Four Spaces

We will discuss the four fundamental subspaces associated with every m×n real or complex matrix.
Four Fundamental subspaces associated with every m×n real matrix β A:
  1. The row space of matrix A, which is subspace of ℝn. The row space is the column space for the transposed matrix AT or adjoint matrix A.
  2. The column space (also called the range or image when matrix A is considered as a transformation) of matrix A, which is subspace of ℝm. The column space is the row space for the transposed matrix AT or adjoint matrix A.
  3. The nullspace (also called kernel when matrix A is considered as a transformation) of matrix A, which is subspace of ℝn. It consists of all n-vectors x that are mapped by A into zero vector: Ax = 0.
  4. The cokernel (also called left nullspace) of A, which is the kernel of AT. It is subspace of ℝm.

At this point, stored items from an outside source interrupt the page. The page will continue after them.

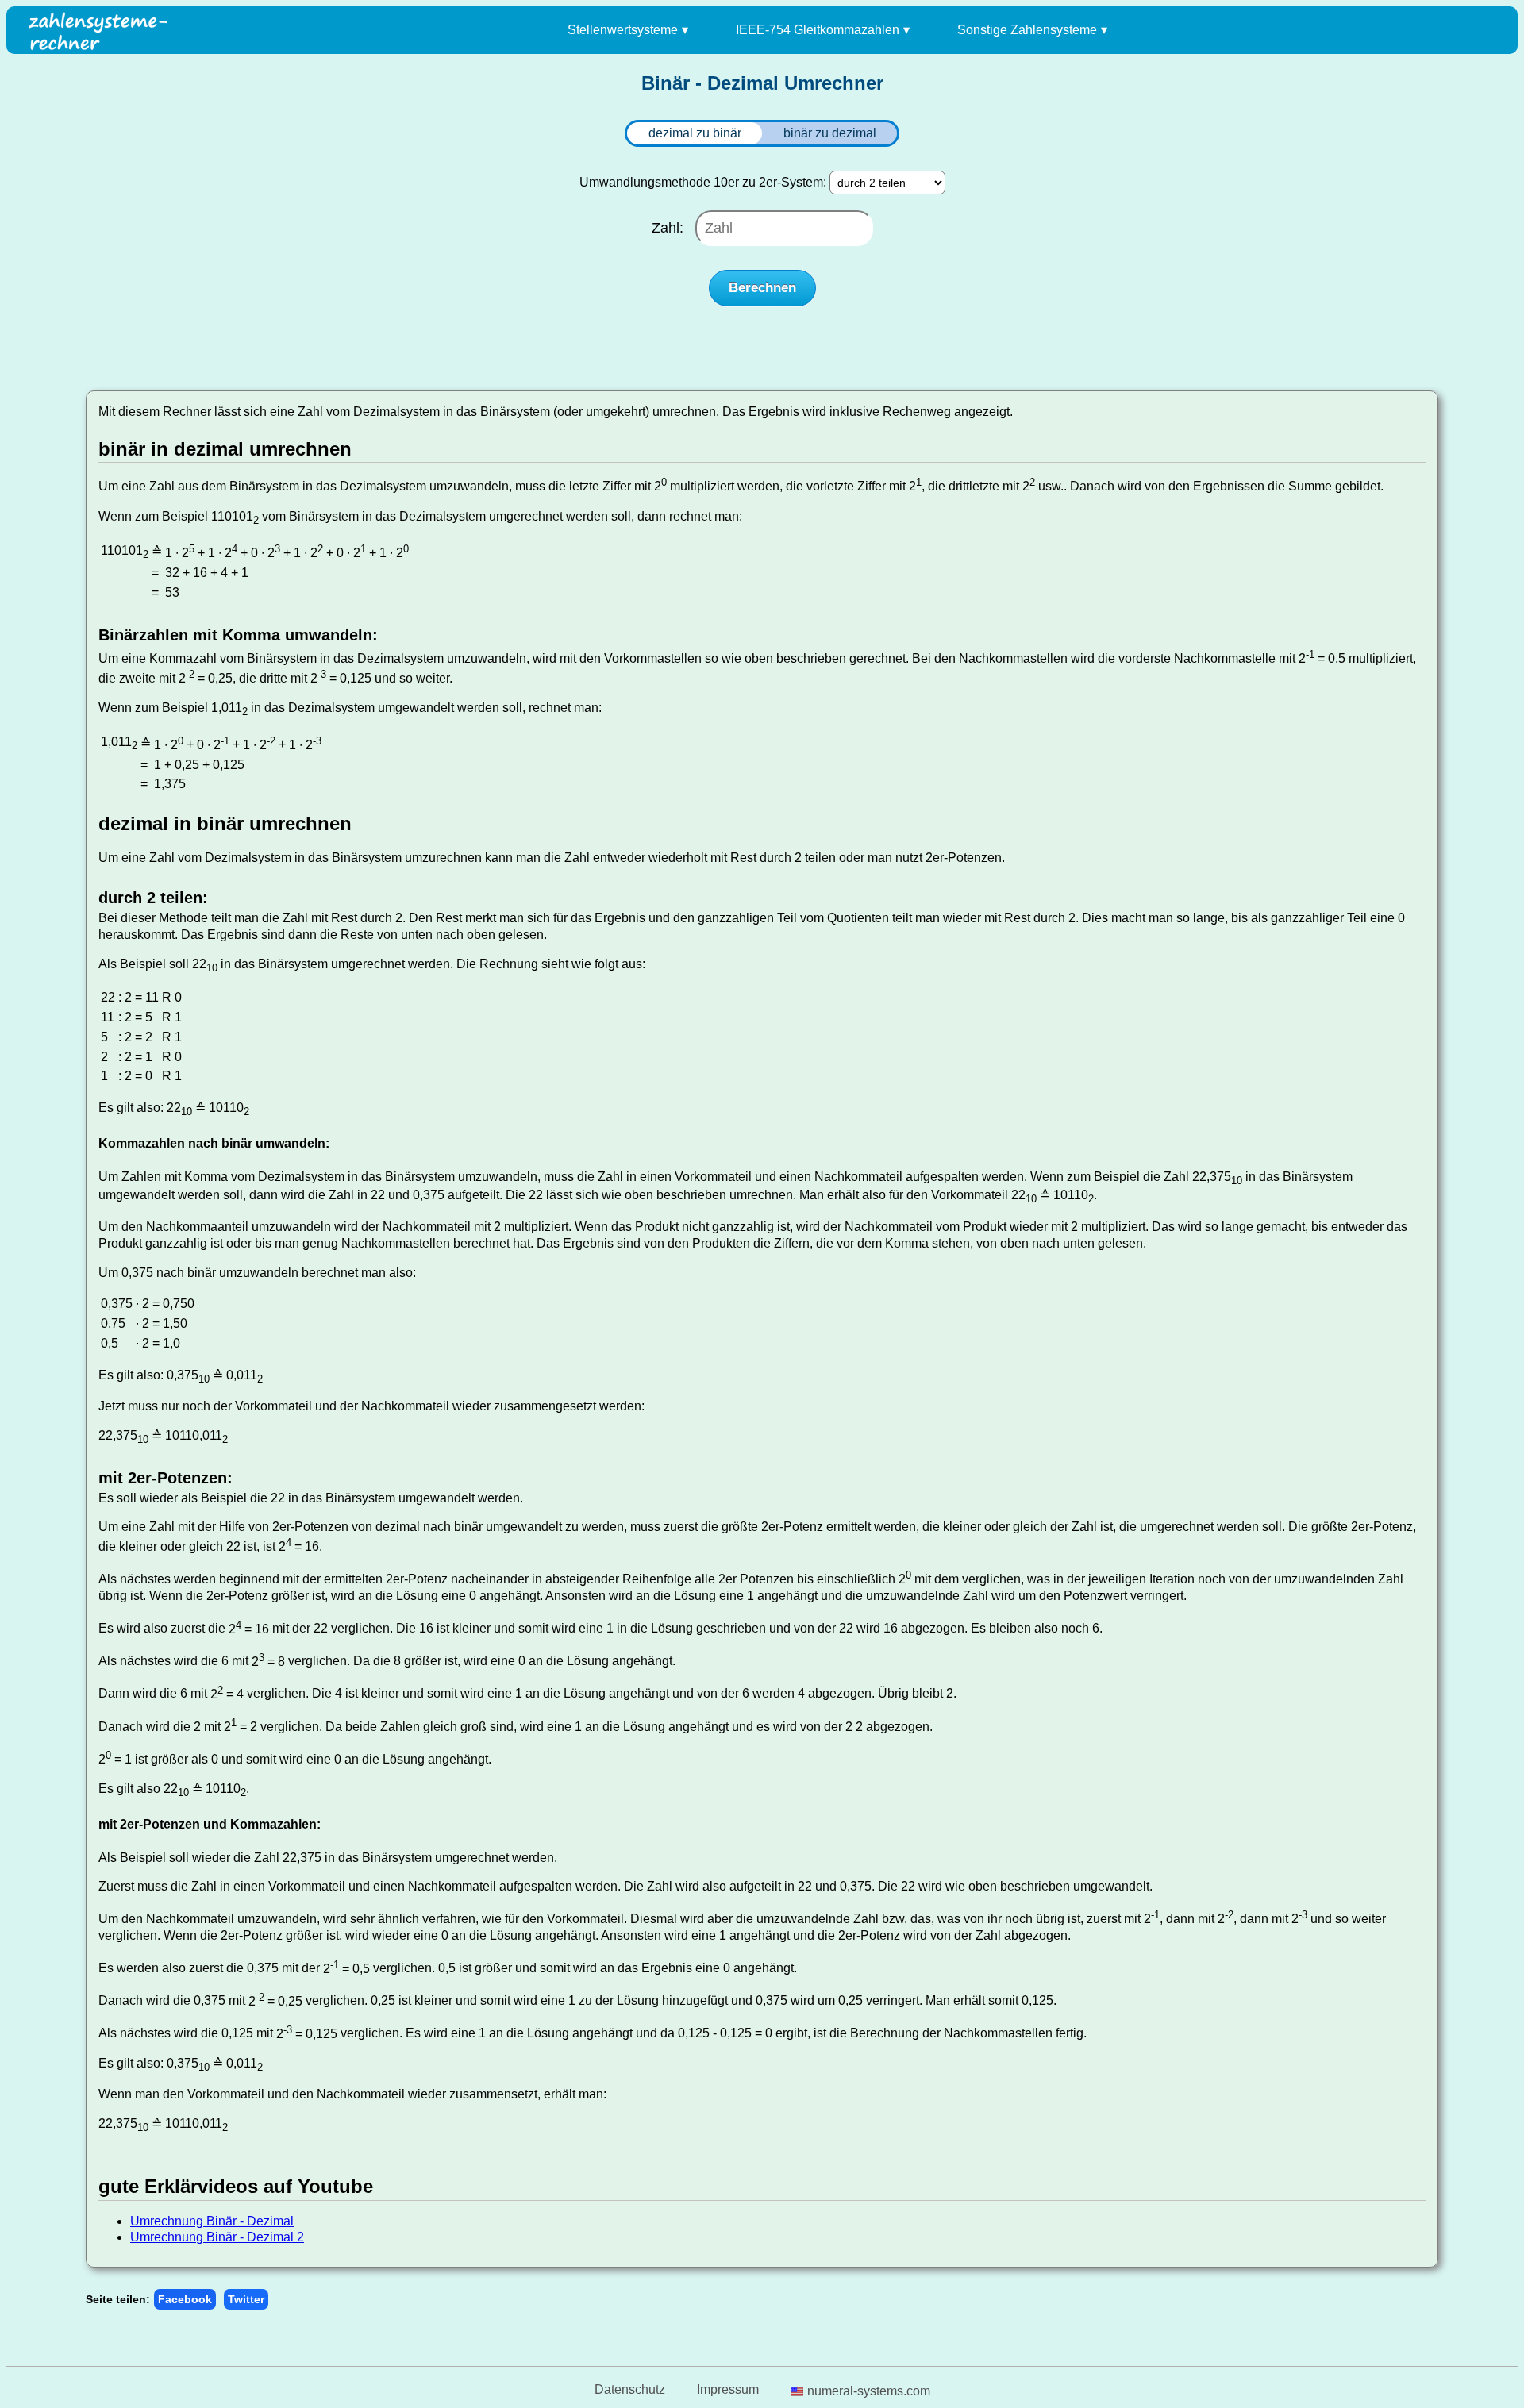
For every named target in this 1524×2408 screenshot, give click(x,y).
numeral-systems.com (868, 2391)
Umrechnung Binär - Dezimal (212, 2221)
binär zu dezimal (829, 133)
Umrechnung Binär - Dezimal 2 (217, 2237)
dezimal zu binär (694, 133)
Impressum (728, 2389)
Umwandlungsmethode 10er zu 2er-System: (702, 182)
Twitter (246, 2299)
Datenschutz (630, 2389)
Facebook (185, 2299)
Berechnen (762, 287)
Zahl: (669, 228)
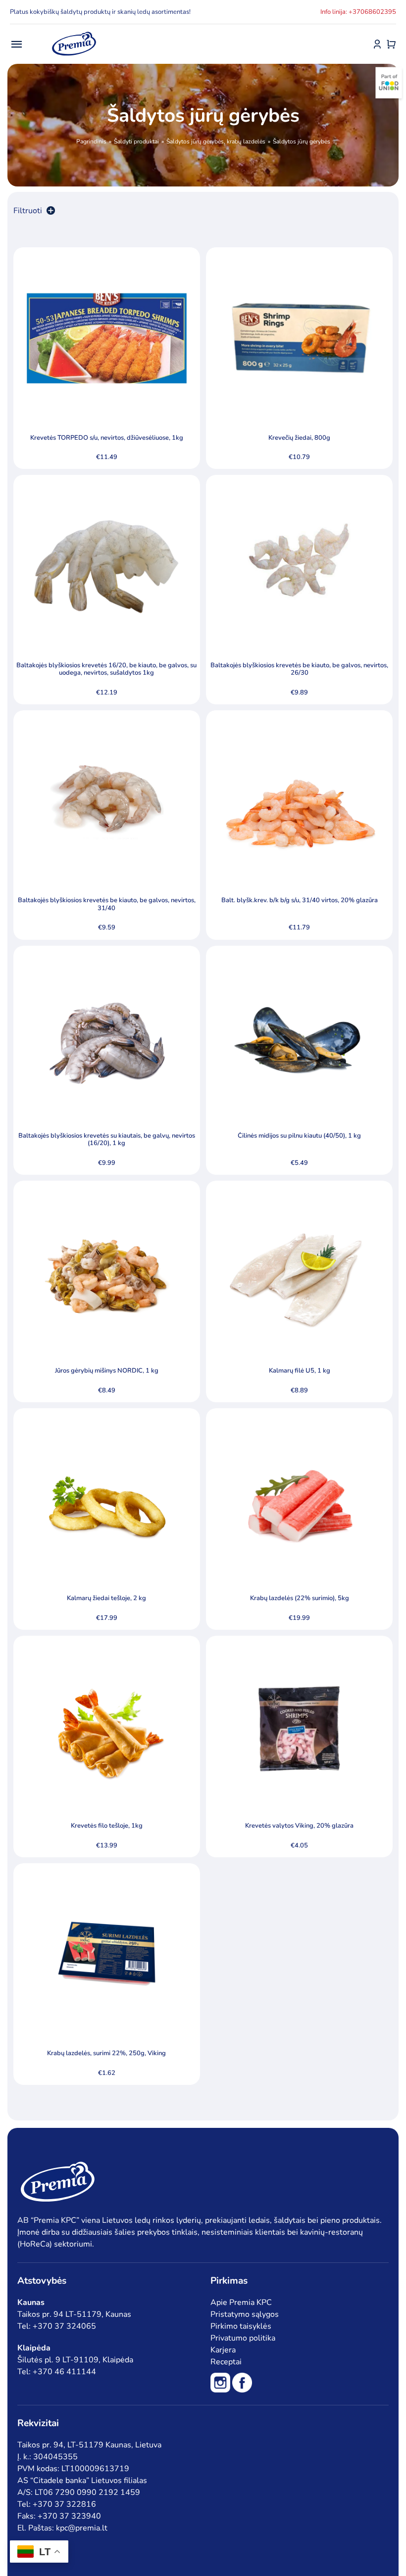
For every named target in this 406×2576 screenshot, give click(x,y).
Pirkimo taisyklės (240, 2326)
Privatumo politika (242, 2338)
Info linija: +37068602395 (358, 11)
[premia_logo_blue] (74, 32)
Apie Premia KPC (241, 2302)
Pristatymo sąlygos (244, 2314)
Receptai (226, 2361)
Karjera (223, 2350)
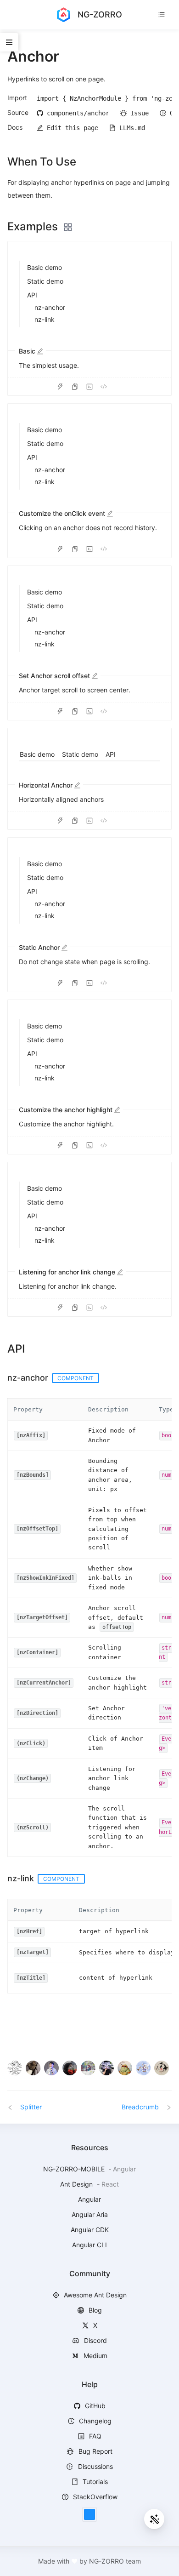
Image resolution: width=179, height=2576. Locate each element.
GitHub (94, 2406)
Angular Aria (90, 2214)
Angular (89, 2199)
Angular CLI (89, 2245)
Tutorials (94, 2481)
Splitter (30, 2107)
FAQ (94, 2436)
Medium (94, 2355)
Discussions (94, 2466)
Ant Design (77, 2184)
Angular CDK (90, 2229)
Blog (94, 2310)
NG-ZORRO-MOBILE (74, 2169)
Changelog (94, 2421)
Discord (94, 2340)
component (75, 1378)
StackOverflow (94, 2497)
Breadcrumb (141, 2107)
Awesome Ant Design (94, 2295)
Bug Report (94, 2451)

The cokernel includes all solutions of the vector equation yT A = 0 or Ay = 0.

  Recall that a set of vectors β is said to generate or span a vector space V if every element from V can be represented as a linear combination of vectors from β.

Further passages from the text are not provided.